染色補正の歴史と国家資格

染色補正師 栗田裕史

染色補正の歴史

染色補正業は、今から約三百年前、享保14年、第114代中御門天皇の御代に、朝廷をはじめ、公家、女官の着用する礼服など染織品の御用を承っていた御所出入りの、小川茶屋、堀川茶屋、西洞院茶屋などが、染色工程上発生する汚点または難点を除去し、 納品の完全を期するために調整方を設けて処理する必要から、京都小川三条に住まいする新宮三右エ門をして専業に当たらせたのがこの業の始まりであり、当時は御手入師と呼ばれた。

これを契機として、呉服問屋、専門店等から調整の依頼が多くなり、業者も幾久屋、桔梗屋、梅鉢屋など門派を生じ、全国の主要都市に所在し、直し物屋、落とし物屋と称した。

このような推移を経て我が国染色文化と歴史の中で磨かれた技法が代々継承されて染織界に大きく貢献してきたのであるが、近代にいたって 繊維製品の発達、染料等の進歩に伴いこれに対応して伝承されてきた技法に加え、さらに高度な学理的専門知識の必要が生じ、職業訓練校の設置、 国家技能検定の実施等技能者養成に力を注いできたのである。

この結果、業種も「染色補正」と国家から命名され多数の技能士が誕生し、業界で消費者の皆様のご要望にお応え活躍している。

一般衣服の加工途次、展示販売、管理保管中あるいは消費者の方の着用後の処理など、染色の不備または月日の経過によって自然的、人為的に 汚損の生じることは、染織品の避けることのできない宿命といわれている。

染色補正とは、これら一旦損傷した染織品の生命力を延ばすために、特別な技術をほどこし、経済的価値を復元する治療医学ともいうべき、染色分野における欠くことのできない重要な技術である。

※参考文献 「染色補正の技術・技法」 京都染色補正工業協同組合 著

染色補正技能士について

技能検定に合格しないと名乗ることはできない名称独占資格であり、合格せず名乗った場合は法律で罰せられる。
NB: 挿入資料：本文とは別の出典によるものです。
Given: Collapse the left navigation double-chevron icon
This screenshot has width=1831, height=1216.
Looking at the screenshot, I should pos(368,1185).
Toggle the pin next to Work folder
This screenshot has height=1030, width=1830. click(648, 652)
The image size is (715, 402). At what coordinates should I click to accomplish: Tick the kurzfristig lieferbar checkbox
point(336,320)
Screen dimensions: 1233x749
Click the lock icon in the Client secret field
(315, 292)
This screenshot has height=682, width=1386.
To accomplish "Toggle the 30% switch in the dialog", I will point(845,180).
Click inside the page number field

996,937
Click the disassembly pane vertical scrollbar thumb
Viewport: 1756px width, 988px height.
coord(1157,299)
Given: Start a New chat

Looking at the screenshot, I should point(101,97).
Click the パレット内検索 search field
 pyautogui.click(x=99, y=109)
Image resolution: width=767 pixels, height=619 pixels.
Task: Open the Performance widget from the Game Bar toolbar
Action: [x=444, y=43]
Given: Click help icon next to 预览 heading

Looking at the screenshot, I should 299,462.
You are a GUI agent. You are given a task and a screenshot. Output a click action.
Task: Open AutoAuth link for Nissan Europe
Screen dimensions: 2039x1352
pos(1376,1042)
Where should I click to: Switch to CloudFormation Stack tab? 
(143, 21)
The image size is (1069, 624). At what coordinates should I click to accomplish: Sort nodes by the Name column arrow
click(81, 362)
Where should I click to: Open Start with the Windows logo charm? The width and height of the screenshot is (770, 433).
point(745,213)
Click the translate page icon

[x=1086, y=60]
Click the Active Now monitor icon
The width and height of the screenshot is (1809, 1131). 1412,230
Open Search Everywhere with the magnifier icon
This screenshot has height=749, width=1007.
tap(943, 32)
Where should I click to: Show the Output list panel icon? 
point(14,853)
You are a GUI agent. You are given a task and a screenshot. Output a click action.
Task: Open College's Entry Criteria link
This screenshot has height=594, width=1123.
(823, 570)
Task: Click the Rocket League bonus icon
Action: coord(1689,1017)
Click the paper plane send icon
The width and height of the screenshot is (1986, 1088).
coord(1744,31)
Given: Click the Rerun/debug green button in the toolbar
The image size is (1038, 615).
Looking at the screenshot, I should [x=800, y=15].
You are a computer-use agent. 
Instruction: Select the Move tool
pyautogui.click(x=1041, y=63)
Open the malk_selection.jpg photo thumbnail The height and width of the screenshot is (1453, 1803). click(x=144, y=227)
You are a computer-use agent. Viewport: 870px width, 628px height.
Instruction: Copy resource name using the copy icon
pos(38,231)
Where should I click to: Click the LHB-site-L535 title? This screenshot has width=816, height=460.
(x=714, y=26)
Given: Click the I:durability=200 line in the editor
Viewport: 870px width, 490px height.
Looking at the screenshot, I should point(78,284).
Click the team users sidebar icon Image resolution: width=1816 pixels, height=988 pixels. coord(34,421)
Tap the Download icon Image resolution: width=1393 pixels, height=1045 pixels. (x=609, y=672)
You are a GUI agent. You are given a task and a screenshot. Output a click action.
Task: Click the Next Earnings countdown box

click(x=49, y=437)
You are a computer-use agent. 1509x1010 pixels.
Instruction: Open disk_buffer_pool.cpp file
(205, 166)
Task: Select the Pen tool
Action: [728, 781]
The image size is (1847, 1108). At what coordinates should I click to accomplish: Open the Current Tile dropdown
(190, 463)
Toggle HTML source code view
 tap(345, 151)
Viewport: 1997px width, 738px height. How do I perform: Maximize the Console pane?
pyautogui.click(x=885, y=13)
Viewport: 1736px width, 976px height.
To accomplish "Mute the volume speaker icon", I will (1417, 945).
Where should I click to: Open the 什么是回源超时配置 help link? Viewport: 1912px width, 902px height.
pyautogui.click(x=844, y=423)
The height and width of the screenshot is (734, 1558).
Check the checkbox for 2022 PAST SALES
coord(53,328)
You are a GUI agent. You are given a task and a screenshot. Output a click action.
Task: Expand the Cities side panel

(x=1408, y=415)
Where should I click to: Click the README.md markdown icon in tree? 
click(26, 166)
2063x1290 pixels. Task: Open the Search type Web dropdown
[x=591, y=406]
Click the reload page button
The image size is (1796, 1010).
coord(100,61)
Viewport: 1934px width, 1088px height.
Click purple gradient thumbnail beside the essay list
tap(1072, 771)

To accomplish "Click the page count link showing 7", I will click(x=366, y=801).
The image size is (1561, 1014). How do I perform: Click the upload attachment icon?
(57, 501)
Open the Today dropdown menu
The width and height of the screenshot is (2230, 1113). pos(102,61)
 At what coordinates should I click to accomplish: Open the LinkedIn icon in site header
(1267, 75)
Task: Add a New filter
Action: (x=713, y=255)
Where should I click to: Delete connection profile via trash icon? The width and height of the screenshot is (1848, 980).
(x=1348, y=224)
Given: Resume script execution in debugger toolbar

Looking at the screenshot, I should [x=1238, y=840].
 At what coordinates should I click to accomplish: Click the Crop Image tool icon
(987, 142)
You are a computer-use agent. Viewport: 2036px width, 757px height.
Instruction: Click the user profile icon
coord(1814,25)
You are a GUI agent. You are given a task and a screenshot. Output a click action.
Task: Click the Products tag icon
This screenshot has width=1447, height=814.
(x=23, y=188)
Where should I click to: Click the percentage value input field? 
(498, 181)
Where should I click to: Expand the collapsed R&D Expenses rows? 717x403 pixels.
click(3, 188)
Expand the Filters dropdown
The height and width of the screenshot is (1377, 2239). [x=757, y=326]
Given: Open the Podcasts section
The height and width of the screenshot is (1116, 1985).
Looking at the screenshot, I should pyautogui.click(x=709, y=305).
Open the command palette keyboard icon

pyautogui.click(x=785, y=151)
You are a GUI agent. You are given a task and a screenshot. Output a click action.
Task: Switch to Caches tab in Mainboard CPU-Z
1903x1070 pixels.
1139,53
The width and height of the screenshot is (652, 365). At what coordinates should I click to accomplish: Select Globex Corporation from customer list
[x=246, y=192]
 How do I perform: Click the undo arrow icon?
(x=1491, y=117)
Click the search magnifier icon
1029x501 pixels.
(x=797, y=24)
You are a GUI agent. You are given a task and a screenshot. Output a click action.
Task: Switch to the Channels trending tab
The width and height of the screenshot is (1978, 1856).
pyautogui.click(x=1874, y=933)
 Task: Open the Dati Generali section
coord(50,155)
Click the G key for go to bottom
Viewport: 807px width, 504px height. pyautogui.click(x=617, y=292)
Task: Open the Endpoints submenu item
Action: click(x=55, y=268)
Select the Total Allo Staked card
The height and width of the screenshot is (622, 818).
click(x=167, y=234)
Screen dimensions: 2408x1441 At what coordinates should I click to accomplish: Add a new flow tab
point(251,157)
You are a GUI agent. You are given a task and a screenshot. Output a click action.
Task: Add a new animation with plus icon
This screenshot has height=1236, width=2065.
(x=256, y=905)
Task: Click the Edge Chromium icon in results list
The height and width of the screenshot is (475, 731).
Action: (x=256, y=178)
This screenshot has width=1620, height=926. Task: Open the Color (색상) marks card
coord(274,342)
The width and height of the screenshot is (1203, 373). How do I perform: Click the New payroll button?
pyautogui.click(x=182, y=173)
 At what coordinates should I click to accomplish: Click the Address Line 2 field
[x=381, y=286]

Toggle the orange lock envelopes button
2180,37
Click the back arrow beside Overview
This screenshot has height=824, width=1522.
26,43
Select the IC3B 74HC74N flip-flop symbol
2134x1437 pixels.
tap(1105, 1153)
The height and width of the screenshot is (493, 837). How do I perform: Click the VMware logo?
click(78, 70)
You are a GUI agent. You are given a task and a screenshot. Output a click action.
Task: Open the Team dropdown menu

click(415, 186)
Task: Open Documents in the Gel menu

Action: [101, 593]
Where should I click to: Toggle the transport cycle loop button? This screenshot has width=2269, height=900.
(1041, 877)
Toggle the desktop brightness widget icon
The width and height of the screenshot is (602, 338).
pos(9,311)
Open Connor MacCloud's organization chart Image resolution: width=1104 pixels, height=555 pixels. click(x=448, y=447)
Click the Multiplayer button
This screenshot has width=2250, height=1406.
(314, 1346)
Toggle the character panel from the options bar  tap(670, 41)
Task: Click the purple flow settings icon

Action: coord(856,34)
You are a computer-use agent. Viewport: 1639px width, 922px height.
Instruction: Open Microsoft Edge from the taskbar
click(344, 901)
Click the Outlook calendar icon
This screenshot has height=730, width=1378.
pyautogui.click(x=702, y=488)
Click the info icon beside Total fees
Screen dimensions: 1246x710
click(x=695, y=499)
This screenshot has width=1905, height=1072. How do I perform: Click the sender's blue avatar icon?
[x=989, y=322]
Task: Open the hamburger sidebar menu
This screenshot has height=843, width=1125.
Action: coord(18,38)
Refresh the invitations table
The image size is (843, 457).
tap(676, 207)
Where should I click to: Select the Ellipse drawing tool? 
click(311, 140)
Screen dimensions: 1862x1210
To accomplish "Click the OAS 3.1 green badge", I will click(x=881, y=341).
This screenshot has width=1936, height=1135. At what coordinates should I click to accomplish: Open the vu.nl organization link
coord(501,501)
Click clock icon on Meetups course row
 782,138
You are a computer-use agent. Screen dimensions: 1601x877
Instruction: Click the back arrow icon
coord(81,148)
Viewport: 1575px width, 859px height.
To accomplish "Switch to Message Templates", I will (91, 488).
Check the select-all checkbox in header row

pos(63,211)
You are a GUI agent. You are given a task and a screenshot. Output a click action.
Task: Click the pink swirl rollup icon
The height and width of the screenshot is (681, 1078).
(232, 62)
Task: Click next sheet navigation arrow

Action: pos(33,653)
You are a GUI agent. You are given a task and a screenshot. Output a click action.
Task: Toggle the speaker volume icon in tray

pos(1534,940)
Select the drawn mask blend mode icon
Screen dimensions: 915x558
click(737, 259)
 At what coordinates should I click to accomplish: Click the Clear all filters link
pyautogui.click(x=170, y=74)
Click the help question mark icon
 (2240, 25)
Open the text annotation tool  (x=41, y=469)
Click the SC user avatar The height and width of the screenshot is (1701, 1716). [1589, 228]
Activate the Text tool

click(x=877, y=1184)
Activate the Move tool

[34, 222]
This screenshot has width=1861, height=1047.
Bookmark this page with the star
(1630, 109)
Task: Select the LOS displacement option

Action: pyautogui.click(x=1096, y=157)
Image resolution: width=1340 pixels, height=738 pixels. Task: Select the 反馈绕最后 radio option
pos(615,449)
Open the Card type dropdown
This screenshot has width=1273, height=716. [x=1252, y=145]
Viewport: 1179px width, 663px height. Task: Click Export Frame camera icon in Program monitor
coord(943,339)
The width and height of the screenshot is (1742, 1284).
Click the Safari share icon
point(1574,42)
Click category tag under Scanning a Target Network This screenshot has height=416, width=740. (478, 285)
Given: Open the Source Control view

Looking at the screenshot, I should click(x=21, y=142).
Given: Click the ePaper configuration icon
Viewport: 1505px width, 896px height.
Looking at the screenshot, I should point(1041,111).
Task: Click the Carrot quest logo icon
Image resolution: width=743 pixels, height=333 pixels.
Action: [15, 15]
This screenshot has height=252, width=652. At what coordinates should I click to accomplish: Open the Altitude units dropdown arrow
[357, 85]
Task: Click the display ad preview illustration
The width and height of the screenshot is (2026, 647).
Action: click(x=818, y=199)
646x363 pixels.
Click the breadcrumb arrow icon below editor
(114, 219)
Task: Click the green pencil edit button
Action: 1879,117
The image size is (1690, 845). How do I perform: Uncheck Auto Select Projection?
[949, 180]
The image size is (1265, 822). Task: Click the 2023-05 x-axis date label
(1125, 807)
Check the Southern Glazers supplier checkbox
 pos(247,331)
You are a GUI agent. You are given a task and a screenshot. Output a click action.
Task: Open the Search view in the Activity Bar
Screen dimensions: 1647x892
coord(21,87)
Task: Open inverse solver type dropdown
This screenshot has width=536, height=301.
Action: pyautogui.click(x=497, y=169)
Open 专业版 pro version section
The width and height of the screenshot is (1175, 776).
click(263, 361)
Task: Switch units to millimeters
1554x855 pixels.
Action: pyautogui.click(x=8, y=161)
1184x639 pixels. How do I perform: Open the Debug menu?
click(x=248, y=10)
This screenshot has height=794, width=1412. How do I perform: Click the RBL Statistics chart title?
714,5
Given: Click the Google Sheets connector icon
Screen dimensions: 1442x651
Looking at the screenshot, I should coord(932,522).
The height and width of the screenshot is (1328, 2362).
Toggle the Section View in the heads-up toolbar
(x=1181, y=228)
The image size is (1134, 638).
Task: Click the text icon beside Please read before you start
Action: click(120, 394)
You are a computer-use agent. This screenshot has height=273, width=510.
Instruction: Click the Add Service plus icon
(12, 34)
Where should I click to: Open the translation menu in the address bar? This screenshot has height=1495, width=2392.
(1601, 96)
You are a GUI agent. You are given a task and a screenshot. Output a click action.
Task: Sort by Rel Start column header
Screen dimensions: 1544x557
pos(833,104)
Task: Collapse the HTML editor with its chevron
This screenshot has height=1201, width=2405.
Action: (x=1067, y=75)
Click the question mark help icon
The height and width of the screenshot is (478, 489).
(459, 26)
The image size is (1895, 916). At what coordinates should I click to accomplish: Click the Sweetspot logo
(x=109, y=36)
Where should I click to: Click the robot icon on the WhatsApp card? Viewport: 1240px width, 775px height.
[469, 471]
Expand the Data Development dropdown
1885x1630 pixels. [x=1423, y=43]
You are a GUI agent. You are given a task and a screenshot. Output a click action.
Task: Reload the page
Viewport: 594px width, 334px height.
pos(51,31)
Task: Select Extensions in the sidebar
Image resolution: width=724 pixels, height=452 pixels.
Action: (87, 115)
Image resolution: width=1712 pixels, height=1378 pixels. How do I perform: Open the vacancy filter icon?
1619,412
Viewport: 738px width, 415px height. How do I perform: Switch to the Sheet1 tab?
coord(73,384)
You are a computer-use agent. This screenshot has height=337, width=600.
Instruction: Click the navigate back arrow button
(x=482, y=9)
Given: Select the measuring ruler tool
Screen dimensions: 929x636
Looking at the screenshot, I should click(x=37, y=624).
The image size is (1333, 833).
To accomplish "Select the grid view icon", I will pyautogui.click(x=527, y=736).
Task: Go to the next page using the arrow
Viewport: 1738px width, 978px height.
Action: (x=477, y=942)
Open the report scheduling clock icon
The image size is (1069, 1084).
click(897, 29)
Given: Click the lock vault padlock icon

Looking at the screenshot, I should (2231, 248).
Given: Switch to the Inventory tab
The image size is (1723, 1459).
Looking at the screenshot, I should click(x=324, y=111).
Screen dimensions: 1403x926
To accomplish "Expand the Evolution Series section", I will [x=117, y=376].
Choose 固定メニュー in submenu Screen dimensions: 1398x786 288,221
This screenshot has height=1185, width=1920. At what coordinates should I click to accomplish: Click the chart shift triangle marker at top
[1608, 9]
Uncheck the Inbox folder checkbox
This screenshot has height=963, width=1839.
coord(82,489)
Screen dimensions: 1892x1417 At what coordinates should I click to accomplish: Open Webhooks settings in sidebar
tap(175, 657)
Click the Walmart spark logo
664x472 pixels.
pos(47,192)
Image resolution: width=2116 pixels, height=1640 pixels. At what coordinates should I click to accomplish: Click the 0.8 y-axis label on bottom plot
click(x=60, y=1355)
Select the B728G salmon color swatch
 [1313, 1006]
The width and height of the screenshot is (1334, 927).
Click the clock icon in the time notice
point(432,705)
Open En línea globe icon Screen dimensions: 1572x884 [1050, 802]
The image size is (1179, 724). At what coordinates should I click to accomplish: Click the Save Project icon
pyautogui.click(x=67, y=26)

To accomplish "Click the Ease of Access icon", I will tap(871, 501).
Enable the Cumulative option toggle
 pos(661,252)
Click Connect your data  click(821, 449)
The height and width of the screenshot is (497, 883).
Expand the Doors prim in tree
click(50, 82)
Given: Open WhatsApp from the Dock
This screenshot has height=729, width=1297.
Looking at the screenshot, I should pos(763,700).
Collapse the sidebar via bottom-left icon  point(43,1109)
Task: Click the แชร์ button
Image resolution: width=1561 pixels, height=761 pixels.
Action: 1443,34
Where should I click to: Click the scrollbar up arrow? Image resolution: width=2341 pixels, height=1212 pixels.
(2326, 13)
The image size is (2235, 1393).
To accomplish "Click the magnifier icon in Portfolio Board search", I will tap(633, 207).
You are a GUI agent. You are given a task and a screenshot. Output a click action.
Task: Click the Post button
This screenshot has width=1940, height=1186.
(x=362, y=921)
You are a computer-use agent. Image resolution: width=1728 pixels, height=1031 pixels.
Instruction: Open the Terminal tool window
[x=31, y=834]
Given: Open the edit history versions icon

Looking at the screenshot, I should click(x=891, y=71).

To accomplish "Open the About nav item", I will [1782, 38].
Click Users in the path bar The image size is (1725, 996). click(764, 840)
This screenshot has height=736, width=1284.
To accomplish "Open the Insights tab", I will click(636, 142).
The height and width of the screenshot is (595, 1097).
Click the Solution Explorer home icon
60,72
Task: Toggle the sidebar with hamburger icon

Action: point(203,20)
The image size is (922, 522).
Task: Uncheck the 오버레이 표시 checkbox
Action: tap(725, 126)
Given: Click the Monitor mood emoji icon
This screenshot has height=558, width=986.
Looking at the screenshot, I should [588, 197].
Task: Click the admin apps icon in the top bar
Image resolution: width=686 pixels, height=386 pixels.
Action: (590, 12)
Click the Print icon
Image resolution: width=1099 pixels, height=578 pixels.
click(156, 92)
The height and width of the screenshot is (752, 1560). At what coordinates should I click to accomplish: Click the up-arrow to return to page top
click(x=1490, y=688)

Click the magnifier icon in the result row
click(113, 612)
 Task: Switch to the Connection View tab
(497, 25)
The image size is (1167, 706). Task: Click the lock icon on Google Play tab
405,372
技能士は、職業能力開発促進法第50条に規定されている。労働技能の認定は厚生労働省が所管し、中央職業能力開発協会に委託されたものを各都道府県職業能力開発協会が試験実施すること(都道府県方式)が多いが、一部の職種では厚生労働大臣が指定している民間の指定試験機関により実施される(指定試験機関方式)。 等級として、特級、1級、2級、3級の区分がある職種と、単一等級のみで区分がない職種がある。また、外国人研修制度や技能実習制度の外国人の研修生や実習生に対しては、「基礎級」として、基礎1級、基礎2級、随時3級の区分がある。職種の中で作業や業務の内容によって分類されている職種もある。技能士(ただし、民間の指定試験機関が実施する職種を除く)には、厚生労働大臣から級に応じて合格証書の交付と「技能士章」(旭日章の中央に“技”の一文字入りバッジ 特級:文字部分白抜きの金色、1級:全体が金色、2級:全体が銀色、3級:全体が銅色)が交付される。

染色技能士(せんしょくぎのうし)とは、国家資格である技能検定制度の一種で、都道府県知事(問題作成等は中央職業能力開発協会、試験の実施等は都道府県職業能力開発協会)が実施する、染色に関する学科及び実技試験に合格した者をいう。 なお職業能力開発促進法により、染色技能士資格を持っていないものが染色技能士と称することは禁じられている。
wikipedia 染色技能士より引用)

現在では、単にシミを抜いた跡を色修正が出来ることを染色補正と呼称しているお店もあるようですが、染色補正とは、本来は着物の染め加工時の難などから、着物を着た後のお手入れや保管中のトラブルなど、ありとあらゆることに対応する技術を持った者だけが名乗ることが出来る専門職種なのです。